Disconnect between food taxes and environmental goals
The University of Oxford, UK, has reported that replacing meat and dairy with plant-based food alternatives would reduce nutritional imbalances, mortality and disease risks, environmental resource use, and pollution.
Although processed plant-based foods such as veggie burgers and plant milks were associated with fewer climate benefits and higher costs than unprocessed legumes, the research notes these processed alternatives still offered “environmental, health, and nutritional benefits compared to animal products.”
According to Michael Sureth, PIK researcher of Welfare and Policy Design and co-author of the new VAT study, food-related environmental impacts are not sufficiently reflected in current food prices.
“In the EU, many member states apply reduced VAT rates to meat products despite their disproportionate effect on environmental pressures. This suggests a disconnect between environmental objectives and how food consumption is currently taxed, rather than evidence about individual preferences or awareness.”
Other research has found that food taxes can bring environmental and human health benefits without raising the average grocery bill. By removing VAT on fruits, vegetables, legumes, and whole grains while taxing meat and sugary drinks, this study suggested that food taxes could potentially prevent 700 premature deaths among people under 70 each year in Sweden.
Policies impacting price and purchasing habits
Plinke’s research examines how price changes, brought about by policy, impact consumption patterns.
Michael Sureth (Image credit: PIK).“The policies examined, i.e., removing VAT tax breaks on meat products and a GHG emission price on food, work by changing relative prices of food products: Both policies make meat products more expensive relative to other food products.”
“This relative price increase incentivizes consumers to switch to less damaging food products, which leads to a reduction in the overall environmental impacts of food consumption,” she explains.
The study estimates, based on households’ reactions to price changes, that both policies can result in significant reductions in GHG emissions, water consumption, land use, biodiversity loss, and nitrogen and phosphorus emissions.
Minimal government costs
Sureth points out that if governments tax meat or other foods for environmental impact and return the extra revenue to households, the cost to families is small.

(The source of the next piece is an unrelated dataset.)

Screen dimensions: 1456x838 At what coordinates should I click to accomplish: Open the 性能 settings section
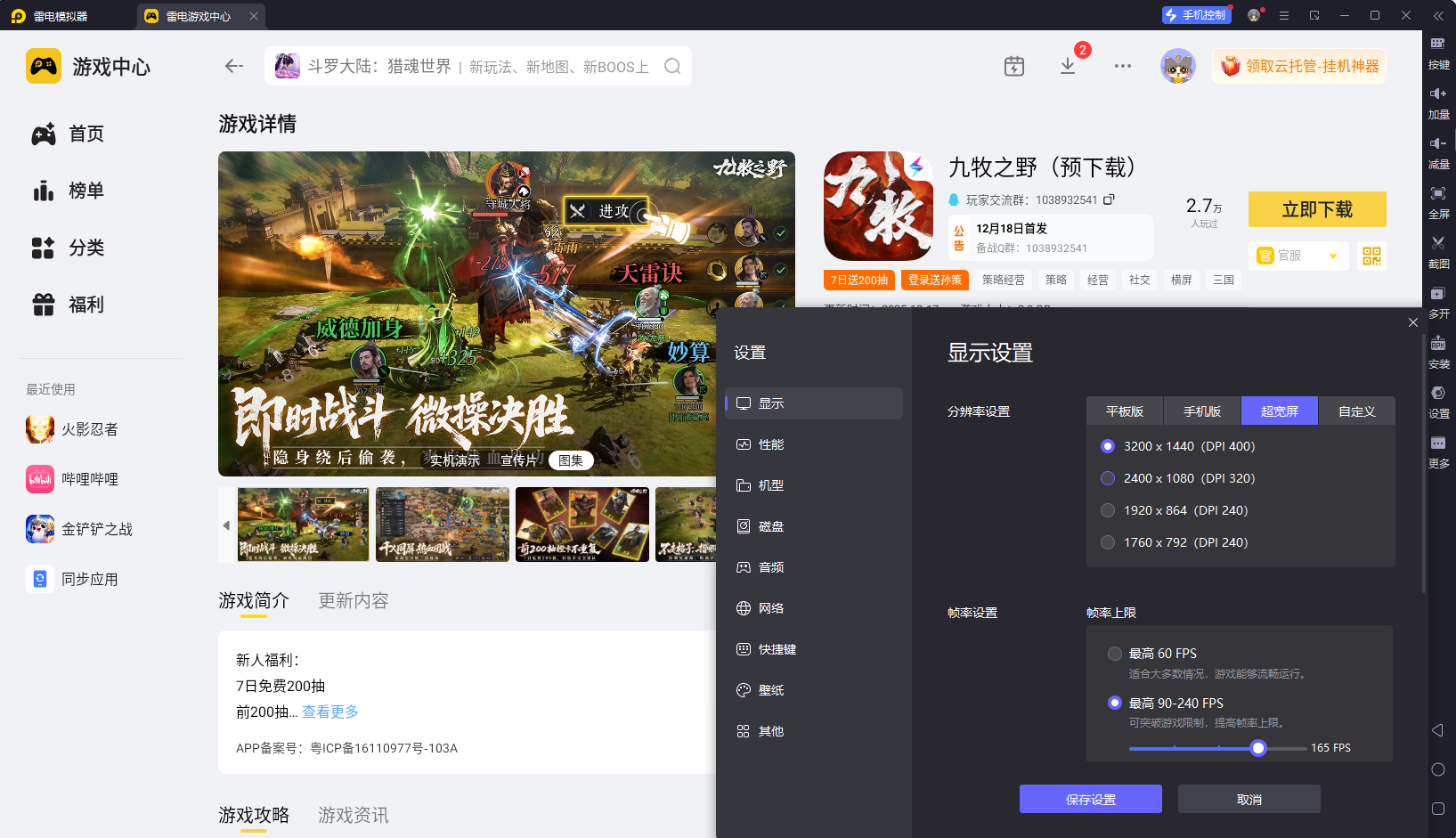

Full VAT on meat would raise average annual food spending by €109 (~US$129) per household; however, governments can offset most of the cost.

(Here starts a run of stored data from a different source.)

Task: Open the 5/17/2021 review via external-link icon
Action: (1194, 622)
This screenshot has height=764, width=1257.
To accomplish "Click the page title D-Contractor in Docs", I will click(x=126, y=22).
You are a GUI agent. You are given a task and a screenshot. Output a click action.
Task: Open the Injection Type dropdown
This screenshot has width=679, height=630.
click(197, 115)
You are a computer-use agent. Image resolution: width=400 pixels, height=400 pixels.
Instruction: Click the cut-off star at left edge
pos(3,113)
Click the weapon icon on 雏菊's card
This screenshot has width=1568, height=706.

“For the VAT reform, we find average net costs of €26 (~US$31) per household per year when additional tax revenues are returned to households. For GHG-emission pricing on food products, these costs could be reduced to an average of €12 (~US$14) per household per year, again assuming redistribution of the generated tax revenues.”
“The specific design of revenue redistribution is a political question that must be worked out transparently and fairly through democratic processes and has not been part of our study. When we additionally account for the avoided environmental damages of the two policy options, the benefits even surpass the overall costs for EU households,” he concludes.